Today, we use smartphones for great many things, from checking out the odds at Betway to making payments, keeping in touch, watching movies, and, of course, to Music Streaming. The latter is a very widespread activity: people listen to MP3 files downloaded on their phones and to music streamed from video sharing services like YouTube and dedicated audio streaming outlets like Spotify, Apple Music or even MTN Music Plus. So much so, that Music Streaming is slowly becoming a threat to traditional music distribution services – like radio, for example. The signs of the transition from the airwaves to the digital realm have started to show in several European countries – and the USA.

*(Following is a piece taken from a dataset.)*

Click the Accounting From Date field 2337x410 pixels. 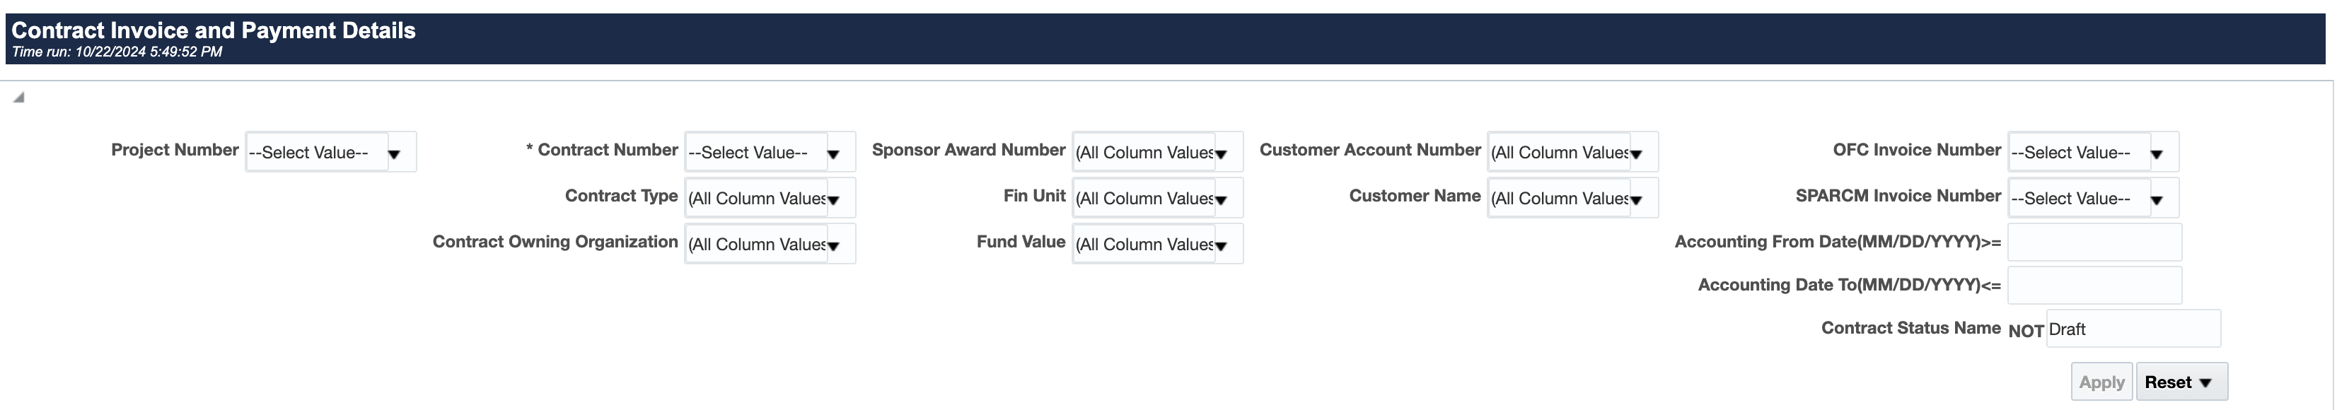point(2094,242)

The BBC, defeated by streaming
The BBC, Great Britain’s state-owned media giant, admitted last year that its radio service has crumbled under the blows dealt by the many online streaming services – at least when it comes to the important demographic of youngsters aged 15 to 24. According to the numbers revealed by the media conglomerate, while around 88% of the country’s entire adult population listens to the radio, the number of young listeners is decreasing year after year. Between 2010 and 2018, the number of 15-to-24-year-old BBC listeners has decreased by almost 1 million, the numbers show. It shouldn’t come as a surprise that, in parallel with the decrease of radio consumption, the number of streaming users increased fast. And why shouldn’t it – streaming services offer the exact content the listener wants, no matter if it’s talk shows, podcasts, or music.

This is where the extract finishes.